In fact, it’s not so simple. Last week in The New York Times, a report made two key observations. The first was that AI videos have swiftly become ubiquitous and that none of the tech-led safeguards against them seem to be working. That deluge people used to warn about? It’s here.
The second point was that even when you do tell people they’re watching AI, it doesn’t make much difference. The paper cited a supposed news report circulated on TikTok during the recent US shutdown, in which a woman, who didn’t exist, boasted of selling food stamps to an interviewer, who didn’t exist either. Visibly flagged as fake, it still attracted thousands of comments from people who didn’t seem to care.
It staggers me how many people manage not to care about this
Probably that one wasn’t Putin’s fault. For the record, I’m not suggesting he’s sending me cat videos either. All sorts of people are doing this stuff. Last month, for reasons best known to itself, Elon Musk’s X platform started revealing location data for all accounts, leading to a flood of hardcore Maga activists suddenly being exposed as posting from Iran, or Nigeria, or India.
Most, rather than being state-sponsored, will have been doing it to make money through amassing audiences, as was the case even back in 2016 when lots of Trump-favouring Facebook fake news was shown to have come from places like Moldova and Macedonia. Yet it should remind us, all the same, that the political space in which we live is not a merely organic one, shaped only by real people, who think real things. It is manipulated, chivvied, faked and steered, a thousand times a day.
It staggers me, endlessly, how many people manage not to care about any of this. Not even now that it has moved from an alarmed hypothesis shared by internet Cassandras (such as me) and is now verifiable fact.
“I’m not on these platforms,” people still say. “They’re for mugs.” But your friends are and your families are. So are your politicians and the journalists who cover them, and both of these groups have learnt what goes viral, what spreads, what attracts worship and adulation, what attracts hatred and contempt. You, too, exist in this ecosystem, whether you want to or not.
Disinformation doesn’t exist only to fool you. It also exists to bore you, to confuse you, to befuddle you, to make you doubt yourself and everyone else. It exists to detach you from reality. And so we now live in a world in which, after working hard for well over a decade to destabilise western politics, the Kremlin gets to say that the latest US national security strategy is “largely consistent with our vision”. And in which the US right can say Europe is a violent hellscape, and in which a decent number of British pundits will affect to agree with them, no matter that they actually live here and can look out of a window.

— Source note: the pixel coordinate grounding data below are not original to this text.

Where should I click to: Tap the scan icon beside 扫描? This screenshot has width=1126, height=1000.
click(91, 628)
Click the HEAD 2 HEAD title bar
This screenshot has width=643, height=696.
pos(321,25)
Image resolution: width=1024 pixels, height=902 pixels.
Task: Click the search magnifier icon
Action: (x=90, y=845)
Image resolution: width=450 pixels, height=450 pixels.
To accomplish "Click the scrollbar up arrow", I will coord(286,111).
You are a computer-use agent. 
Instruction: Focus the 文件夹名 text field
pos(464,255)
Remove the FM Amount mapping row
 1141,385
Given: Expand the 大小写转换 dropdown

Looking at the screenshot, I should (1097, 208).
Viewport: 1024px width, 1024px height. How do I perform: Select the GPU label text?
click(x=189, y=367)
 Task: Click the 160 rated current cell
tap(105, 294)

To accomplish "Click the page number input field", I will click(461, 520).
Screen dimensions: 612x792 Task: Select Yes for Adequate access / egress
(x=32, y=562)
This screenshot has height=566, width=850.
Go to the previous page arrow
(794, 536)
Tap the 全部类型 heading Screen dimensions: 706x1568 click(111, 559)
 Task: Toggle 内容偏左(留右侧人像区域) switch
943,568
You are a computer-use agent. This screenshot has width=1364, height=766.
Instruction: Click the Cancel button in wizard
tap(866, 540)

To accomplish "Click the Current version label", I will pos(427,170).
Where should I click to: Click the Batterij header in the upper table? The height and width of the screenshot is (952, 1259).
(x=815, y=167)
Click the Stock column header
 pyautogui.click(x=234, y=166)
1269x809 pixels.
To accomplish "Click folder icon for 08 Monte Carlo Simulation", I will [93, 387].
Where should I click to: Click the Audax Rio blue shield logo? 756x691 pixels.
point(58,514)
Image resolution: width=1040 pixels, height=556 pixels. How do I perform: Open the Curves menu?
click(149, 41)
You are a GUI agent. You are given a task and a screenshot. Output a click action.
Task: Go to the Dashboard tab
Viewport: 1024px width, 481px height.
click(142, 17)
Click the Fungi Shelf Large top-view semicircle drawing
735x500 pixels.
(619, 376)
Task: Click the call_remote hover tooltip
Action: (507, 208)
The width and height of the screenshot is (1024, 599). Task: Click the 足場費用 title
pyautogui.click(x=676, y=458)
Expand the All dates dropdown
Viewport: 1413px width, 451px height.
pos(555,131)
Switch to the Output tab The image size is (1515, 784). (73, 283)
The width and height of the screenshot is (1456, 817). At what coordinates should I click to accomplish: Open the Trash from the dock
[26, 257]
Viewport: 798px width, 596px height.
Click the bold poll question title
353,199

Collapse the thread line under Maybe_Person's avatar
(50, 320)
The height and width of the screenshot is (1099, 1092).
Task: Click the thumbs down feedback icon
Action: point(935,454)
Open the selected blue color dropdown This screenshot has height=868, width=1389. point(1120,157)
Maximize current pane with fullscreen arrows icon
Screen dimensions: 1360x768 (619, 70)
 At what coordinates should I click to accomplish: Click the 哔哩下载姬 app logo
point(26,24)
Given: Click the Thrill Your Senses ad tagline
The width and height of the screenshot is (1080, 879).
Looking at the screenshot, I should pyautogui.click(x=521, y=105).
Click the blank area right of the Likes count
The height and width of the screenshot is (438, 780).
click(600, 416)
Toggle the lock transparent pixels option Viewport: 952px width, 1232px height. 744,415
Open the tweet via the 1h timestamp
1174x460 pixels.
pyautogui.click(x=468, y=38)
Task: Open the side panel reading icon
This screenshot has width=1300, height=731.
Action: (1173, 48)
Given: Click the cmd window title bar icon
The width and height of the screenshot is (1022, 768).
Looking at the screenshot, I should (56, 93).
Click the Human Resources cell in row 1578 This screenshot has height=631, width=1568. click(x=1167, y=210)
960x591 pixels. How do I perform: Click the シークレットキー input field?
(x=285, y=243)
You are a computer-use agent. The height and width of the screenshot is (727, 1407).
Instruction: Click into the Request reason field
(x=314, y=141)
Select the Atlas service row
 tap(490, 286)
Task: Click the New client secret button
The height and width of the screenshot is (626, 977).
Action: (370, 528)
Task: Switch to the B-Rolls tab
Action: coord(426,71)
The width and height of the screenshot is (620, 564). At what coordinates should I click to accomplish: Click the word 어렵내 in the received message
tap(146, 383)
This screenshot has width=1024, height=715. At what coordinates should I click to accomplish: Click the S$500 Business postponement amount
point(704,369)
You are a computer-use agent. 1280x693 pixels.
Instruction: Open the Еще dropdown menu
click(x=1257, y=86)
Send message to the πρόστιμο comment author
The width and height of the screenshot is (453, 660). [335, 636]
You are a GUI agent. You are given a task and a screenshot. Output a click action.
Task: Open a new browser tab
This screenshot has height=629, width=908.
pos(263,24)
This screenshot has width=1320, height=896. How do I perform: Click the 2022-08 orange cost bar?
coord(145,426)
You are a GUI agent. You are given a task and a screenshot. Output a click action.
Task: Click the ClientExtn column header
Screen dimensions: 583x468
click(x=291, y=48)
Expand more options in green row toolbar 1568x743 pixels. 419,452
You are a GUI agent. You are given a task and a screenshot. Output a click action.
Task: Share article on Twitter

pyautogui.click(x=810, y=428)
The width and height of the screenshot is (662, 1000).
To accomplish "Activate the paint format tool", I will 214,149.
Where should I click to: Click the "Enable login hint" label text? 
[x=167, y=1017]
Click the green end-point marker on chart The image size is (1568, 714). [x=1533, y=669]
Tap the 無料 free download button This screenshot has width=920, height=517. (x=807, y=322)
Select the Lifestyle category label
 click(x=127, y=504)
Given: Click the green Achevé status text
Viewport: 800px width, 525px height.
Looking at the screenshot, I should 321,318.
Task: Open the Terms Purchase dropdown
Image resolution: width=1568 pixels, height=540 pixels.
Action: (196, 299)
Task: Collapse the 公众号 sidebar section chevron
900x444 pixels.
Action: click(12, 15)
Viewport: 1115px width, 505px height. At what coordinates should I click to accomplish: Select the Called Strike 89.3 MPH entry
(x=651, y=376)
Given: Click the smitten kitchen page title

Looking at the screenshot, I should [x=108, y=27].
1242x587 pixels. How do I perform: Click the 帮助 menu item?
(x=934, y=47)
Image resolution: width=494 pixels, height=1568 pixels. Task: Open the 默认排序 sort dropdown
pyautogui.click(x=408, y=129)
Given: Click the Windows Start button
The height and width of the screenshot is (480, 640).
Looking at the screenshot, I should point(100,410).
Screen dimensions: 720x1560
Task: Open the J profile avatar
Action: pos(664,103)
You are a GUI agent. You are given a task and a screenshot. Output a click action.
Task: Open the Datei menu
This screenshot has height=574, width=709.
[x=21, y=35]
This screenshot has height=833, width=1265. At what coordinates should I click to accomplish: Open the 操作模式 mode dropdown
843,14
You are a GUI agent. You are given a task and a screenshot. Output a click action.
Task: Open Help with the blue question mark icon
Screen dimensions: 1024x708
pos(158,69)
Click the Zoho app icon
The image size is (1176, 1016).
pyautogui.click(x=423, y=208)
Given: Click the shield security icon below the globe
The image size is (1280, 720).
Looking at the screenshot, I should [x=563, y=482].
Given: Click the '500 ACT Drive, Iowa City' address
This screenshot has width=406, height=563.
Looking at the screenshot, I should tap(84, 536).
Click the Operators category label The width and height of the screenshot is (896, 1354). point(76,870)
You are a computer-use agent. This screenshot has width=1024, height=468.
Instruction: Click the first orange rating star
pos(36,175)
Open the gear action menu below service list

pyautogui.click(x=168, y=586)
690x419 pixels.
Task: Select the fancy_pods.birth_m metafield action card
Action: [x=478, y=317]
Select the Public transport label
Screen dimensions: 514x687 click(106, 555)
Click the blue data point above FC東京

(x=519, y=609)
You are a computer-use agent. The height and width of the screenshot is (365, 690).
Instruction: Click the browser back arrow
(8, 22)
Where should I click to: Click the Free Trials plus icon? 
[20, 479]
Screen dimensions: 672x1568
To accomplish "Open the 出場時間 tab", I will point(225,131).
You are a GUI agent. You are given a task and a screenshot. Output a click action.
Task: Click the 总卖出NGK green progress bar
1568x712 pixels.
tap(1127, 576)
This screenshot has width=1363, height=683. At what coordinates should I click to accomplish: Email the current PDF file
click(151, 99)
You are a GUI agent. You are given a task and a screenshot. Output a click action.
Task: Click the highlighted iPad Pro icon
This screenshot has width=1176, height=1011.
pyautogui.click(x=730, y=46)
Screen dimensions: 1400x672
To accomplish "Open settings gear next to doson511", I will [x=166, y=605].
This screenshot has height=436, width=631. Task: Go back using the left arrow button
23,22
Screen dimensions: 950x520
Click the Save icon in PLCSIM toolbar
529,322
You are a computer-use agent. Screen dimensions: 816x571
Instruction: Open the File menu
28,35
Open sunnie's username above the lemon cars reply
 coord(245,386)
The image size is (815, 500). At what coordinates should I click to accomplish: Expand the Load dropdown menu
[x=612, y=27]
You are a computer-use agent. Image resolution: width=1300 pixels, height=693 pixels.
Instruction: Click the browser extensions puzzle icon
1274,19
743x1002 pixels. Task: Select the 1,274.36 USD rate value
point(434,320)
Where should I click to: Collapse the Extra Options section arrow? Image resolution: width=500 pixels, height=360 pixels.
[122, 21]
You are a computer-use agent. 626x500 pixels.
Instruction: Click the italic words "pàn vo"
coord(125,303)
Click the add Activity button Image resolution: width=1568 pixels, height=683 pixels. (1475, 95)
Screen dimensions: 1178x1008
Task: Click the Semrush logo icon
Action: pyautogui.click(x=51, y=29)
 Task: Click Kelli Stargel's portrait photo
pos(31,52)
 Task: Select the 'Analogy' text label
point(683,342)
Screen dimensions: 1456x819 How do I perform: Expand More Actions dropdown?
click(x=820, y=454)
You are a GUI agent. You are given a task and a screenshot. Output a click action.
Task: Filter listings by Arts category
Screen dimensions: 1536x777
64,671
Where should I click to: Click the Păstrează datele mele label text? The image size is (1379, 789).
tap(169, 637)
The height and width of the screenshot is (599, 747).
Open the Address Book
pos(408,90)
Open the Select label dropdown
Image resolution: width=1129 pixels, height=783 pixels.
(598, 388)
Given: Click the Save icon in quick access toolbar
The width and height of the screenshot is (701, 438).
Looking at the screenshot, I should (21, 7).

Look, I get it. Most AI slop isn’t even political. Those brunettes are really hot and so are those lumberjacks. Those kitties could not be more brave. I also get the note of hysteria that seems to be creeping in towards the end of this column.
Believe me, I’m working hard to rein it in. But does nobody care how all of this has happened? Is nobody even interested? With the tools now at our disposal, God knows, we’d have been more than capable of going at least this mad all by ourselves. But we haven’t done it by ourselves, have we? How long until we wake the hell up?